Love Lost to Memory Loss
Chapter 2
Two months had passed since that devastating conversation in Rebecca's office, two months of morning sickness that felt like my body's cruel reminder of everything I'd lost. The charity gala invitation had arrived three weeks ago—the annual Porter Foundation fundraiser that Luca and I were supposed to attend together, where he was supposed to announce our engagement to his business associates.
Now I stood in the gilded ballroom of the Ritz-Carlton, my black evening dress carefully chosen to hide the slight curve of my belly, watching the man I'd planned to marry smile at another woman.
Luca looked devastatingly handsome in his tailored tuxedo, his dark hair perfectly styled, that familiar confident posture that had always made my heart skip. But the arm wrapped around the blonde woman beside him might as well have been a dagger through my chest.
"Ladies and gentlemen," Luca's voice carried across the room as he clinked his champagne glass, drawing the attention of the gathered crowd. "I'd like you all to meet someone very special to me—Maria Stevens."
The woman beside him beamed with practiced perfection, her red dress stunning against her porcelain skin. She looked like everything I wasn't—polished, untouchable, unmarked by the messy complications of real love and loss.
"Maria's been instrumental in helping me through my recovery," Luca continued, his hand resting possessively on her lower back. "She's reminded me that sometimes the best thing we can do is embrace new beginnings."
New beginnings. The words felt like acid in my throat.
I should have left then. Should have slipped out the back exit and preserved what little dignity I had left. Instead, I found myself frozen as Luca's eyes swept the crowd and landed on me. For one heart-stopping moment, I thought I saw a flicker of something—recognition, maybe even pain—cross his features.
But then his expression smoothed into polite indifference, and he was walking toward me with Maria's hand tucked into the crook of his arm.
"Thea," he said when they reached me, his voice carrying that same clinical distance I'd grown to hate. "I'm glad you could make it tonight."
The casual way he said my name, like I was just another acquaintance, made my hands tremble around my untouched wine glass.
"Maria," Luca continued, turning to the woman beside him, "I'd like you to meet Thea Vasquez. She's my former fiancée."
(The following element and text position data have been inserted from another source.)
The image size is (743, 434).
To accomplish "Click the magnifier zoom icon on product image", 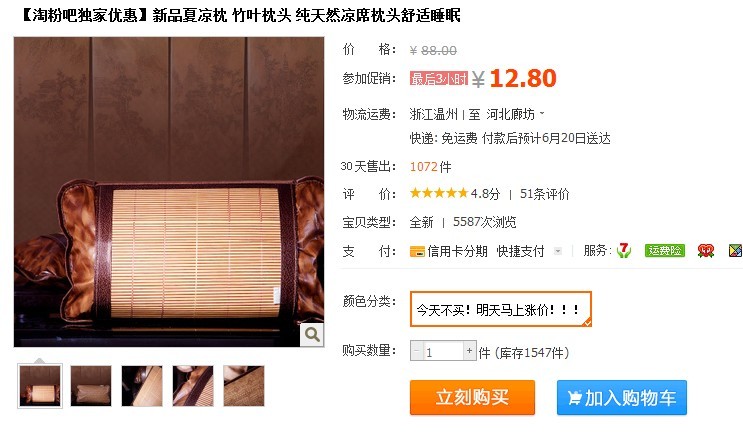I will (312, 335).
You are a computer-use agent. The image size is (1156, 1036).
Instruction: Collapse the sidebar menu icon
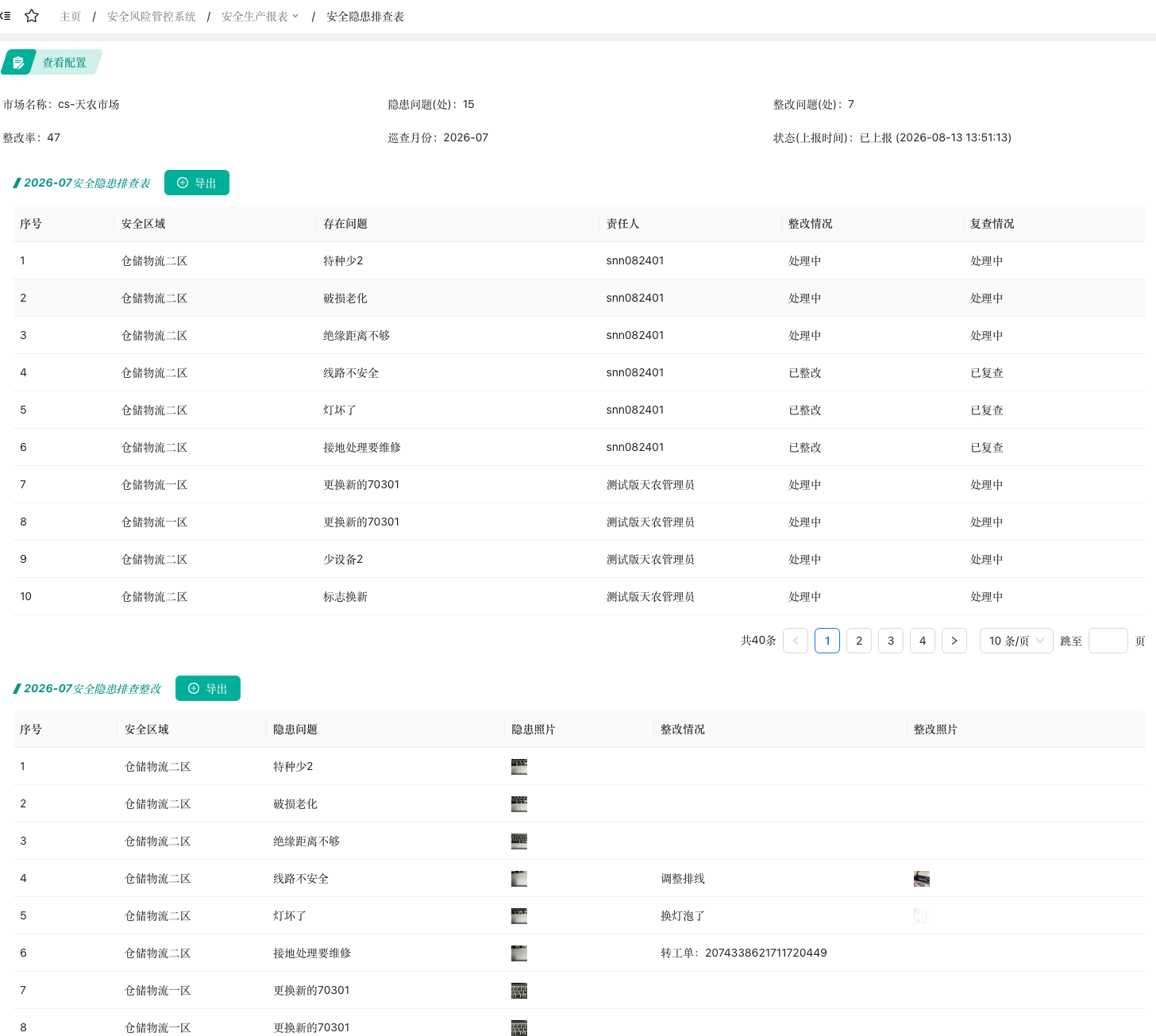point(6,16)
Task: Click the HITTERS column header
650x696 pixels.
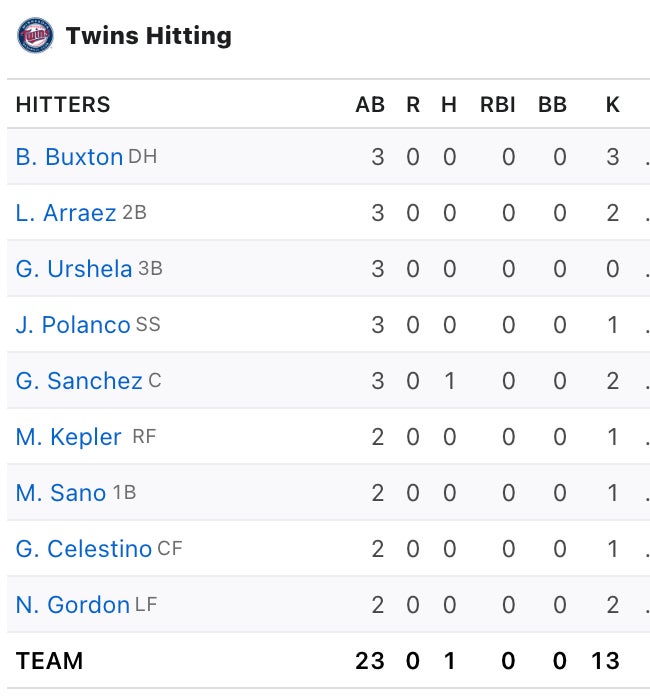Action: coord(63,105)
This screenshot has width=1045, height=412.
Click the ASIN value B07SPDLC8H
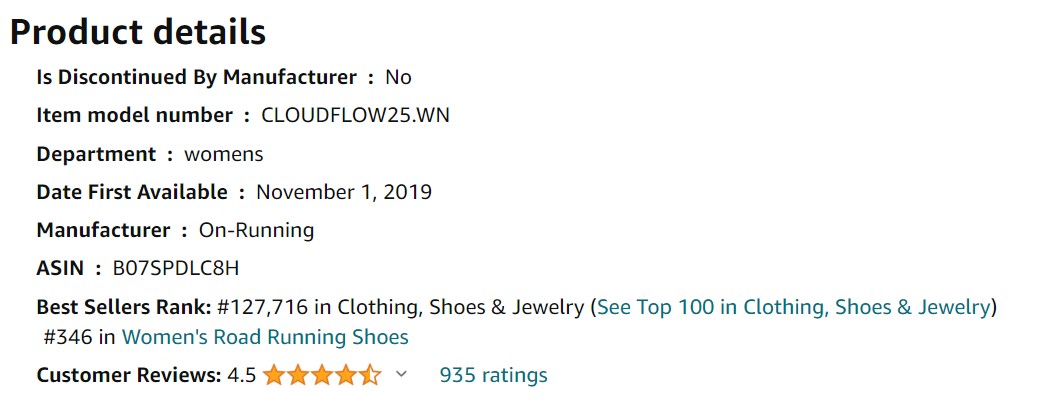tap(176, 268)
Former fiancée. The words hung in the air like a slap, and I watched as several nearby guests turned to stare, their expressions ranging from shock to pity to barely concealed curiosity. Mrs. Henderson from the hospital board looked like she might choke on her canapé.
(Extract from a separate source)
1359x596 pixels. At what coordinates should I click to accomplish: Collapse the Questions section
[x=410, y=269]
Maria's perfectly glossed smile never wavered, but I caught the way her grip tightened slightly on Luca's arm. "Oh! How... nice to meet you, Thea. Luca's mentioned you."
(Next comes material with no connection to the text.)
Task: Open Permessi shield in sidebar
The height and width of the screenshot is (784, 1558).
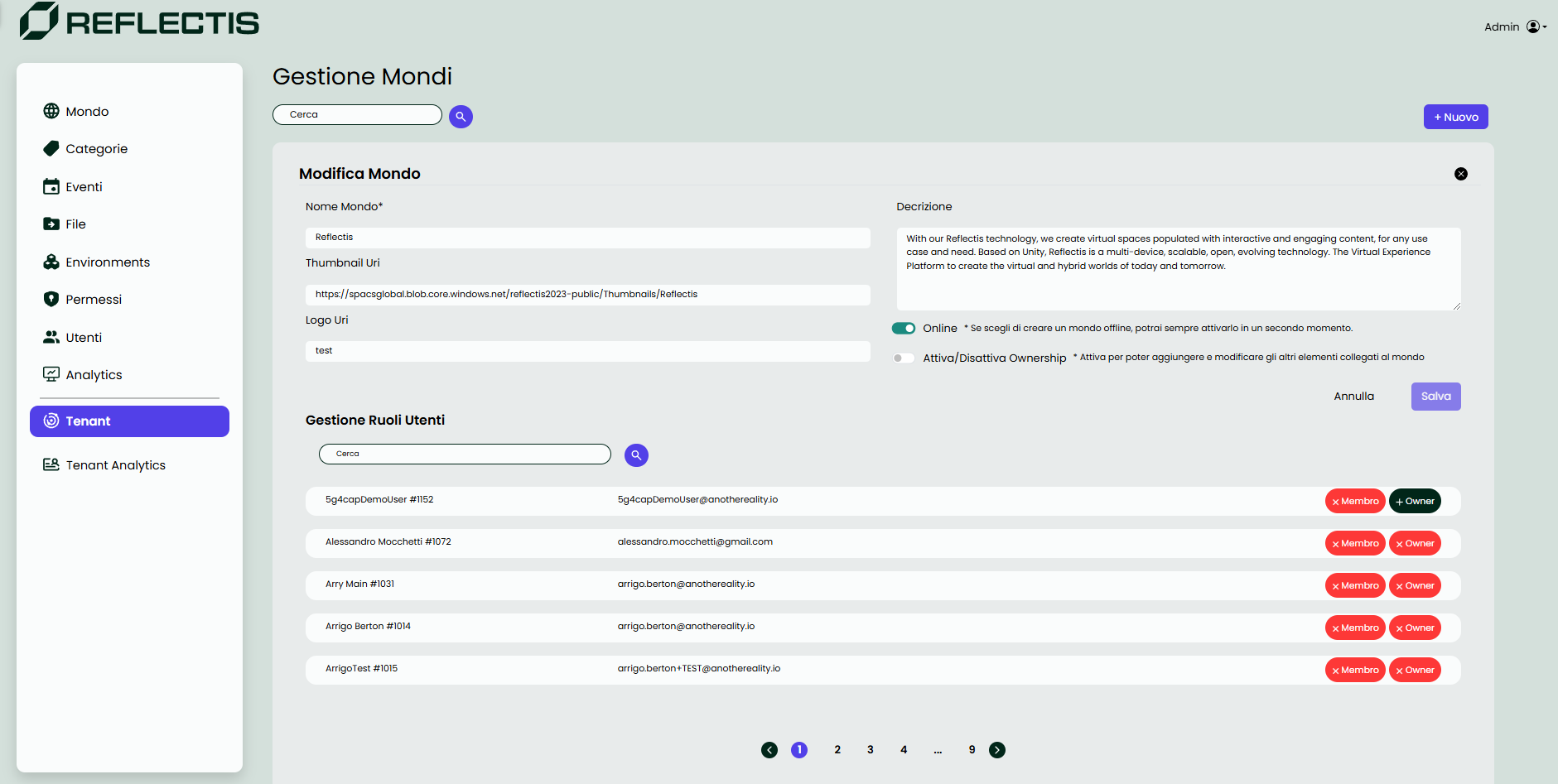Action: click(x=51, y=300)
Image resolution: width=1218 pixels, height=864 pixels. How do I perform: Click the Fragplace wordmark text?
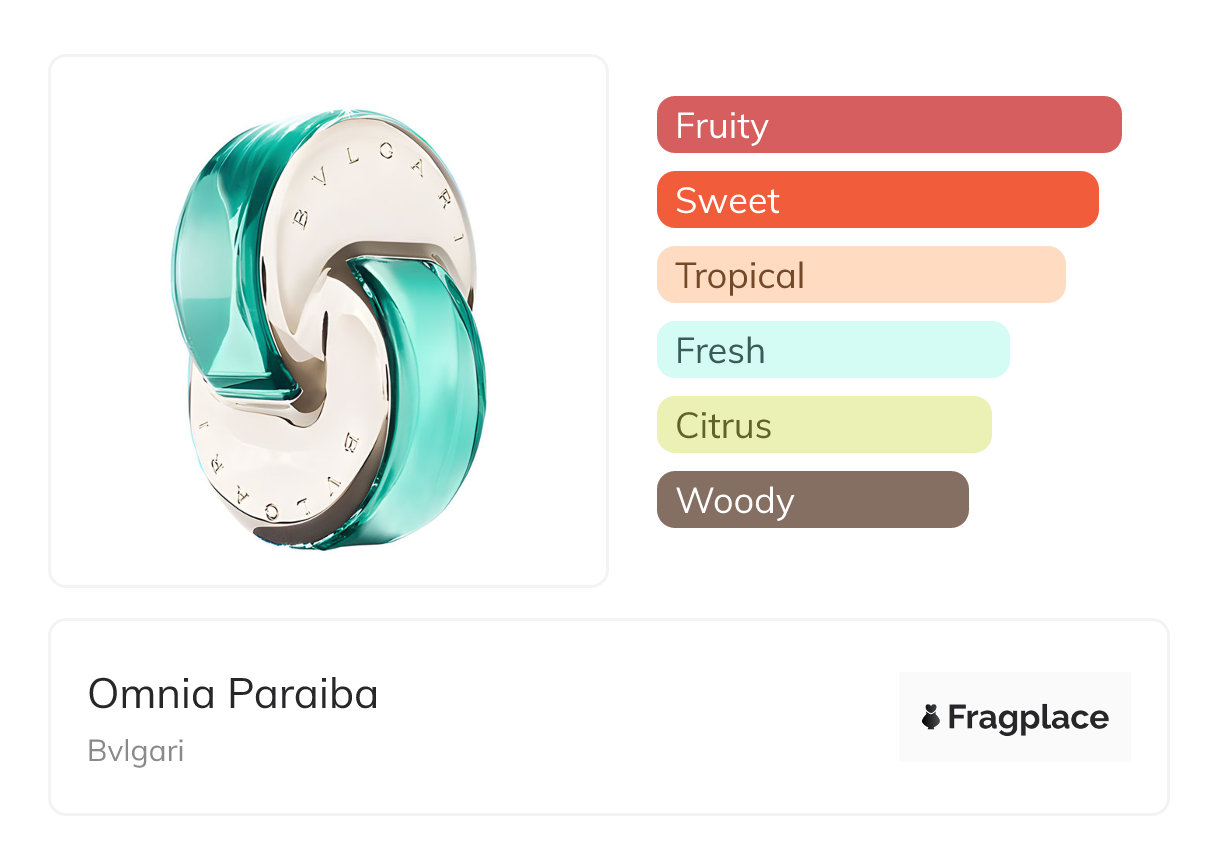tap(1028, 717)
Mentioned me. Like I was a footnote in his history rather than the woman who'd spent five years building a life with him.
"Has he?" I managed, my voice sounding foreign to my own ears. "All good things, I hope."
Luca's jaw tightened almost imperceptibly. "Thea was very supportive during my recovery. We're... grateful for that chapter of our lives."
Chapter. Past tense. Closed book.
The baby in my belly—his baby, though he'd never know it now—seemed to flutter as if sensing my distress. I pressed my free hand against my stomach, the gesture hidden by the drape of my dress.
"Well," I said, forcing my lips into what I hoped resembled a smile, "I should let you get back to your guests. Congratulations on your recovery, Luca. And Maria, it was... enlightening to meet you."
I turned to leave, but Maria's voice stopped me.
"Actually, Thea, I hope you don't mind me saying, but Luca mentioned you work in marketing? I'm trying to transition from acting to more corporate consulting work. Maybe we could grab coffee sometime? I'd love to pick your brain about career strategy."
The request was so innocently delivered, so genuinely enthusiastic, that it took me a moment to process the full cruelty of it. She wanted career advice from the woman she'd replaced. She wanted to use my professional expertise while wearing my life like a costume.
Luca said nothing, just watched our exchange with those unreadable brown eyes.
"Of course," I heard myself say, the words coming from some automated part of my brain that still functioned on politeness and social conditioning. "I'm sure we can arrange something."
"Wonderful! I'll find you on social media and we can set something up."
I nodded and walked away on unsteady legs, the sound of their laughter following me across the ballroom like the echo of everything I'd lost.